Un Montréalais a été condamné mardi à quatre ans de pénitencier pour avoir leurré plus d’une trentaine d’adolescentes sur l’internet au début des années 2010 lors de discussions sexuellement explicites. Guillaume Poitras a également produit de la pornographie juvénile au cours d’échanges « particulièrement troublants » avec de jeunes filles.

Louis-Samuel Perron Louis-Samuel Perron
La Presse

« Tu aimes le sexe ? », lançait souvent d’emblée le père de famille à ses jeunes victimes sur le réseau de discussion mIRC. Le contrôleur financier de 37 ans passait une douzaine d’heures par jour à jouer et converser sur l’internet à l’époque. Il échangeait régulièrement avec des adolescentes sur les canaux #sexe et #sexe-ados du réseau.

Guillaume Poitras ne passait pas par quatre chemins avec ses victimes qui disaient pourtant avoir de 11 à 17 ans. Rapidement, il évoquait les pratiques sexuelles de celles-ci et tenait des propos très crus. Entre juin 2010 et novembre 2012, il a fait pas moins de 34 victimes.

« L’accusé s’est toujours montré disposé et désireux de "passer à l’action", se disant disponible pour rencontrer et satisfaire son interlocutrice à différents niveaux sur le plan sexuel.
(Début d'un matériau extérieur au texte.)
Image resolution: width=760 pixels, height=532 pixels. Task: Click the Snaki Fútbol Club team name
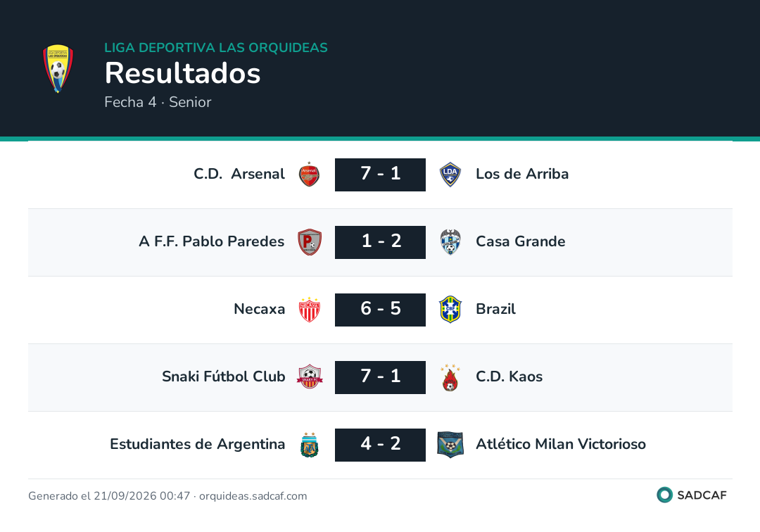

Ses propos sont crus et hautement inappropriés », souligne la juge Mylène Grégoire dans sa décision rendue mardi au palais de justice de Montréal.

Une dizaine de fois, l’accusé a obtenu des photos explicites des victimes. À une victime, il demande si elle voudrait avoir un « sugar daddy » et si elle accepterait 400 $ pour une « soirée chaude ». Les propos qu’il tient avec les adolescentes sont parfois extrêmement crus.

L’accusé s’est également montré disponible pour rencontrer des adolescentes à des fins sexuelles, dont sept filles âgées de 14 ans et moins. Il s’est d’ailleurs fait arrêter en 2012 dans un restaurant alors qu’il devait rencontrer « Sandrine », une ado de 14 ans personnifiée par une policière de la Sûreté du Québec.

Au procès, Guillaume Poitras s’est défendu d’avoir eu des intentions sexuelles. Selon sa version, il voulait uniquement démasquer ses interlocuteurs qui ne faisaient que prétendre être mineurs. Une version « complètement farfelue », a tranché la juge Grégoire qui n’a « absolument pas » cru ses explications.

Selon la juge, Guillaume Poitras est un homme « intelligent, très habile et qui possède des connaissances élargies dans le domaine informatique ». Il se décrit lui-même comme un « premier de classe », relève-t-elle, et est loin d’être « naïf ».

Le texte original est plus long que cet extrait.